The number of points on the line 3x+4y=5 which are at a distance of sec^2(a)+2cosec^2(a) where a belongs to real numbers, from the point (1,3)

To solve the problem of finding the number of points on the line represented by the equation \(3x + 4y = 5\) that are at a specific distance from the point (1, 3), where that distance is given by \( \sec^2(a) + 2\csc^2(a) \), we need to break it down into manageable parts.

Understanding the Line Equation

The equation \(3x + 4y = 5\) can be rearranged into slope-intercept form, which is easier to work with for visualization. By solving for \(y\), we get:

\(4y = -3x + 5\)

\(y = -\frac{3}{4}x + \frac{5}{4}\)

This indicates that the line has a slope of \(-\frac{3}{4}\) and a y-intercept of \(\frac{5}{4}\).

Calculating the Distance

The distance we are interested in is \(d = \sec^2(a) + 2\csc^2(a)\). To understand this expression, we can recall the definitions of secant and cosecant:

• Secant: \(\sec(a) = \frac{1}{\cos(a)}\)
• Cosecant: \(\csc(a) = \frac{1}{\sin(a)}\)

Thus, we can express the distance as:

\(d = \frac{1}{\cos^2(a)} + 2 \cdot \frac{1}{\sin^2(a)}\)

Finding Points on the Line at a Given Distance

Next, we need to determine points \((x, y)\) on the line \(3x + 4y = 5\) that are exactly \(d\) units away from the point (1, 3). The distance formula between two points \((x_1, y_1)\) and \((x_2, y_2)\) is given by:

\(D = \sqrt{(x_2 - x_1)^2 + (y_2 - y_1)^2}\)

Applying this to our points, we have:

\(D = \sqrt{(x - 1)^2 + (y - 3)^2} = d\)

Squaring both sides, we get:

\((x - 1)^2 + (y - 3)^2 = d^2\)

Substituting the Line into the Distance Equation

Now, we substitute \(y\) from the line equation into the distance equation. Substituting \(y = -\frac{3}{4}x + \frac{5}{4}\) into the distance equation gives:

\((x - 1)^2 + \left(-\frac{3}{4}x + \frac{5}{4} - 3\right)^2 = d^2\)

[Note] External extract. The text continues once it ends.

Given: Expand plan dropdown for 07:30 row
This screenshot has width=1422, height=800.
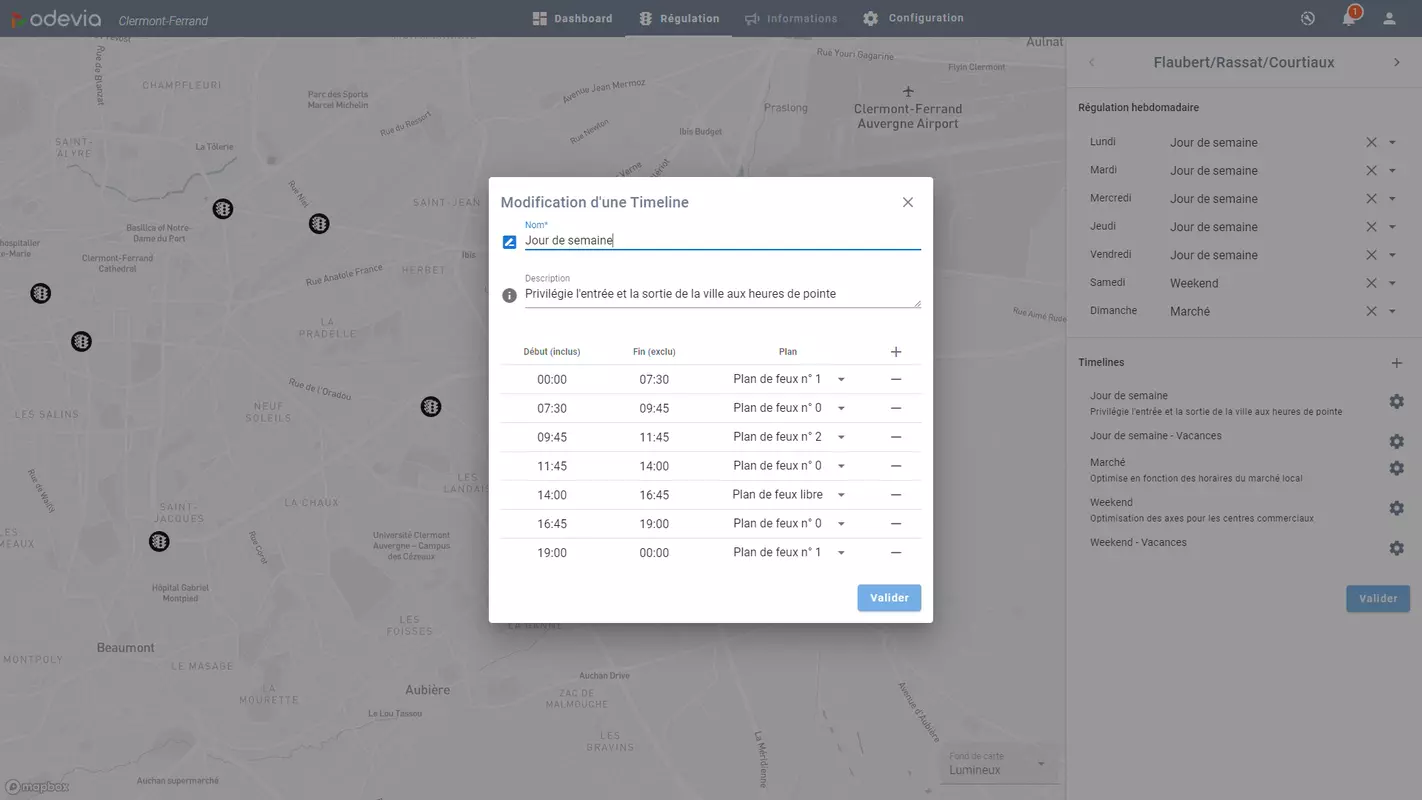Looking at the screenshot, I should click(x=841, y=409).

Simplifying the second term:

\(-\frac{3}{4}x + \frac{5}{4} - 3 = -\frac{3}{4}x + \frac{5}{4} - \frac{12}{4} = -\frac{3}{4}x - \frac{7}{4}\)

Now we have:

\((x - 1)^2 + \left(-\frac{3}{4}x - \frac{7}{4}\right)^2 = d^2\)

Solving for Points

Expanding both terms and setting the equation equal to \(d^2\) will yield a quadratic equation in \(x\). The number of solutions to this quadratic equation will tell us how many points on the line are at the specified distance from (1, 3).

Quadratics can have 0, 1, or 2 real solutions depending on the discriminant. Thus, the final step is to analyze the discriminant of the resulting quadratic equation to determine how many points satisfy the condition.

Conclusion

In summary, by substituting the line equation into the distance formula and simplifying, we can determine the number of points on the line that are at the specified distance from the given point. The discriminant of the resulting quadratic will ultimately tell us how many such points exist. The exact value of \(d\) will depend on the specific angle \(a\) chosen, but you can explore the values of \(d\) to see how it affects the number of solutions!